CHAPTER V
TOM’S PROJECT
Curious was the sight that met the
gaze of Tom Swift and Mr. Wakefield Damon as they
rounded the corner of the house and looked into the
newly spaded garden. There stood the giant, Koku,
holding aloft in the air, by one hand, the form of
the struggling colored man, Eradicate Sampson.
And Eradicate was vainly trying to get at his enemy
and rival, but was prevented by the long-distance
hold the giant had on him.
“Yo’ let me go, now!
Yo’ let me go, big man cried Eradicate.
“Ef yo’ don’t I’ll bust yo’
wide open, dat’s whut I’ll do! An’
‘sides, I’ll tell Massa Tom on yo’,
dat’s whut I’ll do!”
“Ho! You tell—I let you fall!”
threatened Koku.
His threat was dire enough, for such
was his size and strength that he held the colored
man nearly nine feet from the ground, and a fall from
that distance would seriously jar Eradicate, if it
did nothing else. The colored man’s eyes
opened wide as he heard what Koku said, and then he
cried:
“Let me down!

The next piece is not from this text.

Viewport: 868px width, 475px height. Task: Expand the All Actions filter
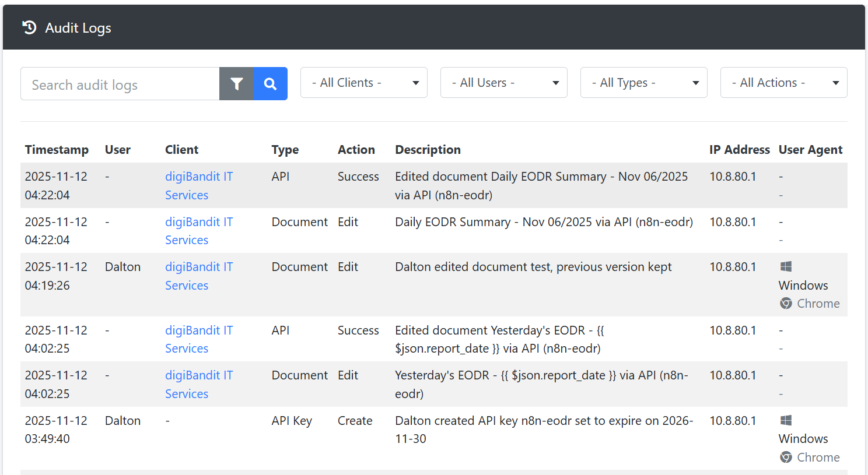(783, 83)
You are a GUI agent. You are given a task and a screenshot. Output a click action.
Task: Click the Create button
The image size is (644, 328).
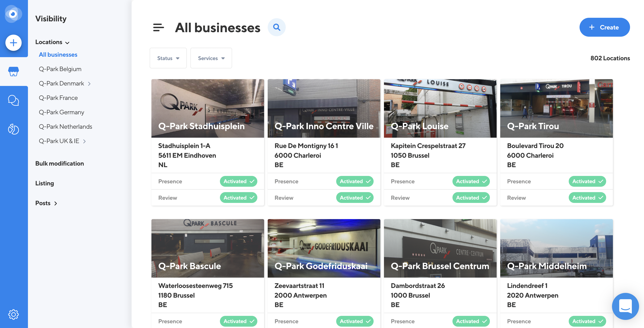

Let me down, an’ I
won’t say nuffin!”
“An’ you let me scatter
dirt?” asked Koku. for such was the giant’s
idea of working in the garden.
“Yes, yo’ kin scatter
de dirt seben ways from Sunday fo’ all I keers!”
conceded Eradicate. Then, as he was lowered to
the ground, he and the giant turned and saw Mr. Damon
and Tom approaching.
“What’s wrong?” asked the young
inventor.
“‘Scuse me, Massa Tom,”
began Eradicate, “but didn’t yo’
tell me to spade de garden?”
“I guess I did,” admitted Tom Swift.
“An’ you tell me help—yes?”
questioned Koku.
“Well, I thought it would be
a little too much for you, Rad,” said Tom, gently.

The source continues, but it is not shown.